Fertility data as of 2012 and 2018 (DHS Program):

| Administrative region | Total fertility rate (2012) | Total fertility rate (2018) | Percentage of women age 15-49 currently pregnant (2012) | Percentage of women age 15-49 currently pregnant (2018) | Mean number of children ever born to women age 40-49 (2012) | Mean number of children ever born to women age 40-49 (2018) |
|---|---|---|---|---|---|---|
| Boké | 4.7 | 4.8 | 14.4 | 9.7 | 5.6 | 5.2 |
| Conakry | 3.6 | 3.2 | 6.2 | 5.8 | 4.8 | 4.1 |
| Faranah | 5.8 | 5.8 | 11.6 | 10.5 | 6.7 | 5.8 |
| Kankan | 6.9 | 6.5 | 14.4 | 13.6 | 6.9 | 6.9 |
| Kindia | 5.2 | 5.0 | 12.4 | 10.2 | 6.2 | 5.5 |
| Labé | 5.3 | 5.6 | 8.9 | 7.6 | 6.5 | 5.0 |
| Mamou | 5.4 | 4.1 | 8.4 | 7.9 | 6.1 | 4.8 |
| N'Zérékoré | 5.1 | 4.5 | 11.0 | 6.3 | 5.6 | 4.2 |

=== Life expectancy ===

| Period | Life expectancy in Years |
|---|---|
| 1950–1955 | 33.07 |
| 1955–1960 | +34.33 |
| 1960–1965 | +35.38 |
| 1965–1970 | +36.14 |
| 1970–1975 | +37.43 |
| 1975–1980 | +39.87 |
| 1980–1985 | +43.05 |
| 1985–1990 | +47.92 |
| 1990–1995 | +51.28 |
| 1995–2000 | +51.61 |
| 2000–2005 | −51.31 |
| 2005–2010 | +55.45 |
| 2010–2015 | +57.93 |

==Ethnic groups==
- Fulɓe (singular Pullo).
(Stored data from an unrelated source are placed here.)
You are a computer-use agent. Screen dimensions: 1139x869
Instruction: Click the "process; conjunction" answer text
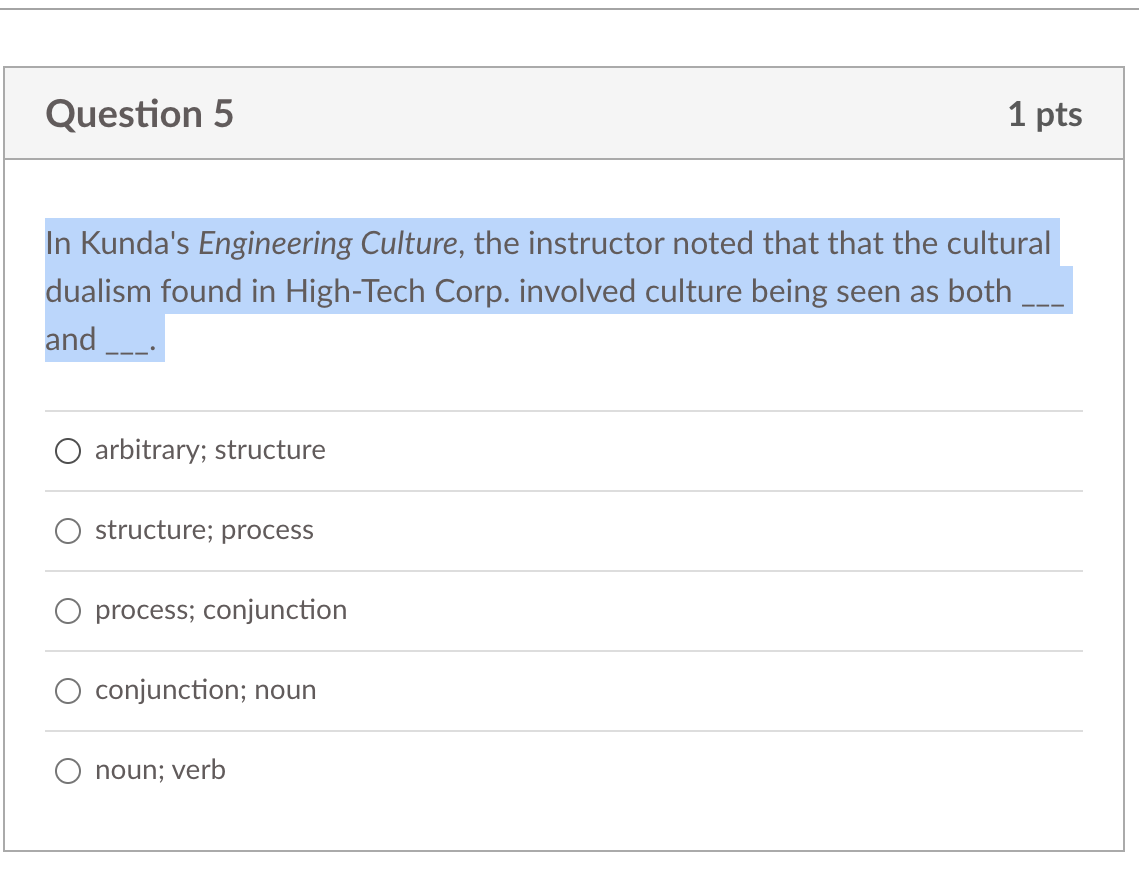[x=220, y=610]
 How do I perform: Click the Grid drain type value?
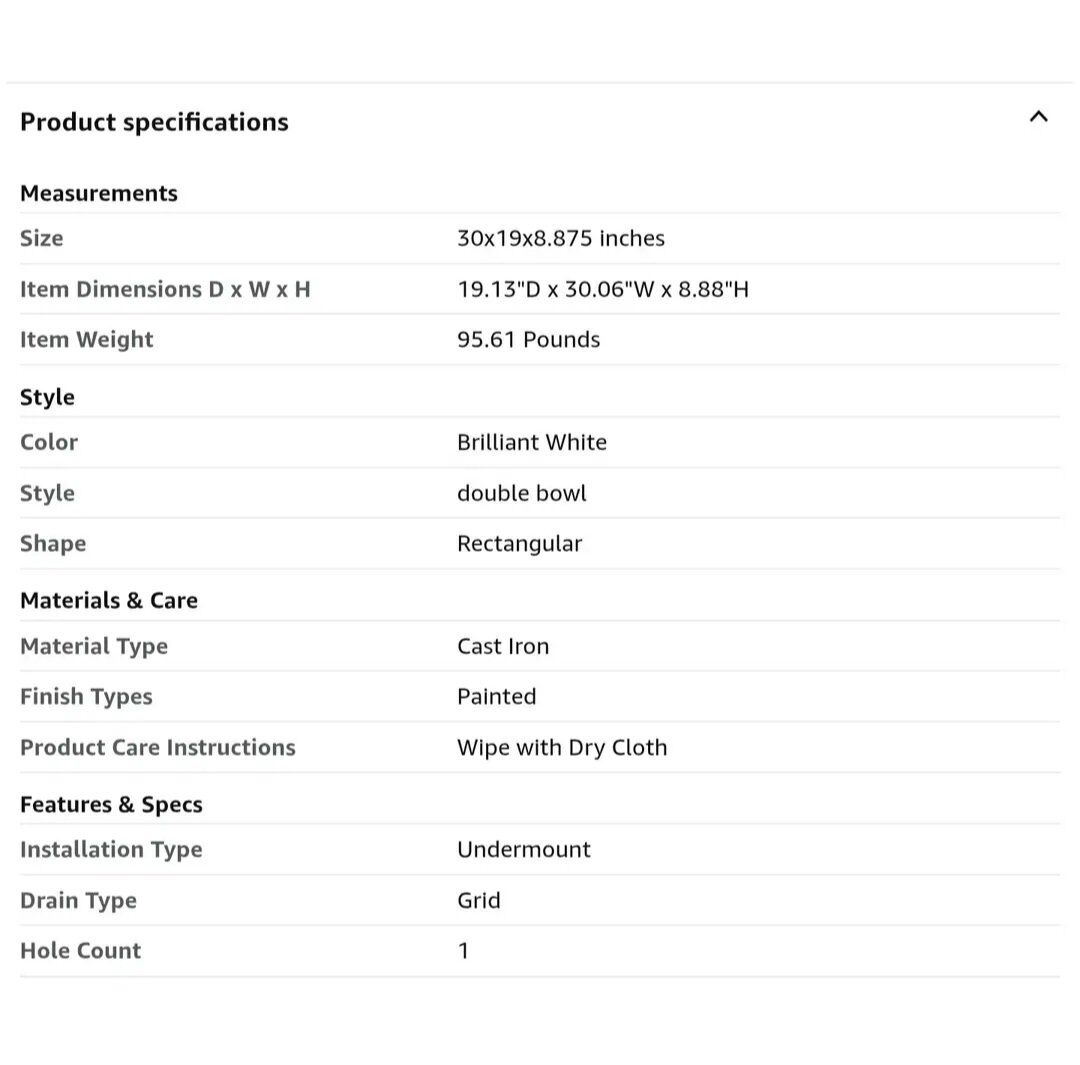(x=479, y=900)
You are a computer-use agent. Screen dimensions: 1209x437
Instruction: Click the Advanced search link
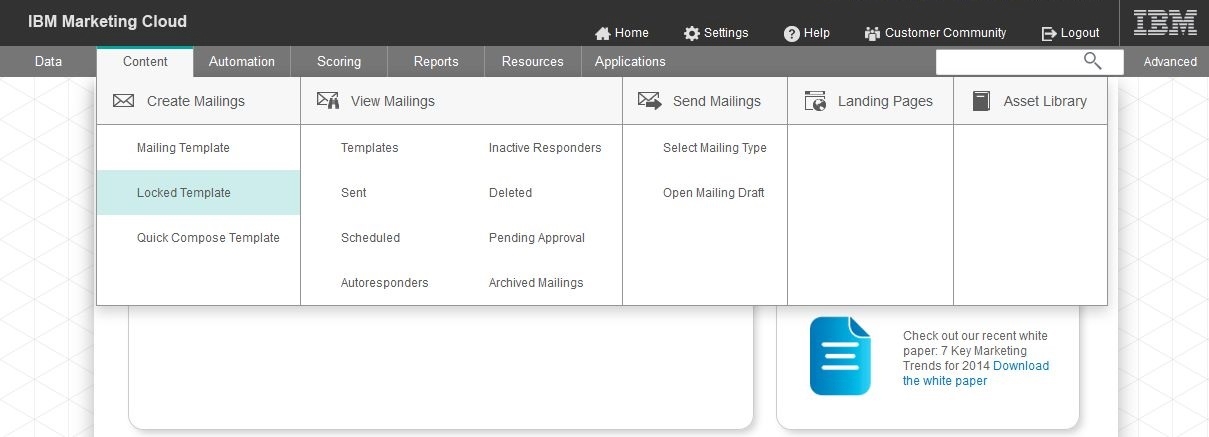click(x=1170, y=62)
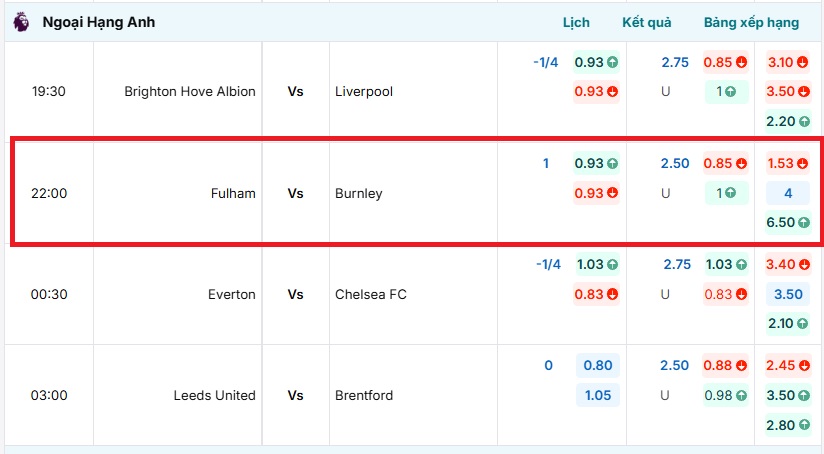Open the Liverpool team link

click(x=364, y=91)
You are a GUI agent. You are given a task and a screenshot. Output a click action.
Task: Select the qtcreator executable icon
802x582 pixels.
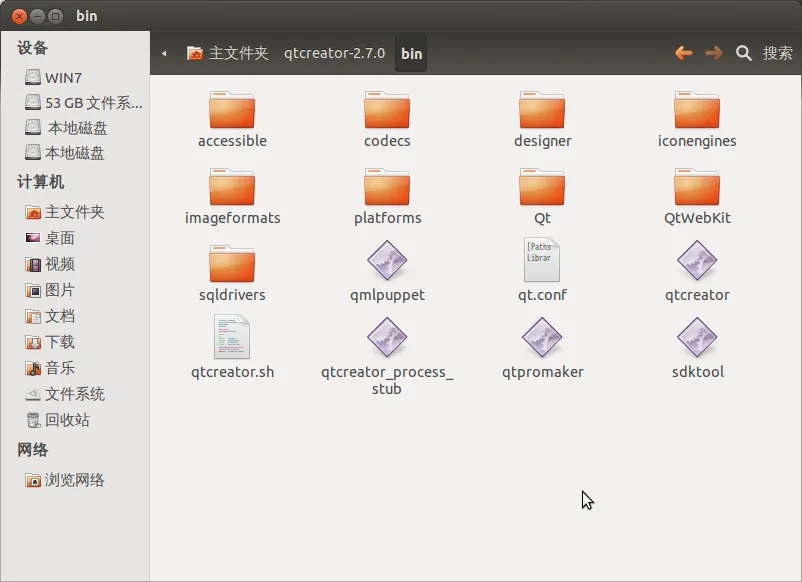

Called Peuhl or Peul in French, Fula or Fulani in English, who are chiefly found in the mountainous region of Fouta Djallon;
- Maninka. Malinke in French, Mandingo in English, mostly inhabiting the savanna of Upper Guinea and the Forest region;
- Susus or Soussous. Susu is not a lingua franca in Guinea. Although it is commonly spoken in the coastal areas, including the capital, Conakry, it is not largely understood in the interior of the country.
- Several small groups (Gerzé or Kpelle, Toma, Kissis, etc.) in the forest region and Bagas (including Landoumas), Koniaguis etc.), In the coastal area.

- Fulani (Peul) 33,4%
- Malinke 29,4%
- Soussou 21.2%
- Guerze 7.8%
- Kissi 6.2%
- Toma 1.6%
- Other/No Answer 4% (2018 est.)

==Languages==
French (official), each ethnic group has its own language.

Other languages have established Latin orthographies that are used somewhat, notably for Susu and Maninka. The N'Ko script is increasingly used on a grassroots level for the Maninka language.

==Religion==

Muslim 86.8%, Christian 3.52%, Indigenous beliefs 9.42%, Buddhist 0.5%, no religious beliefs 0.1% (2020).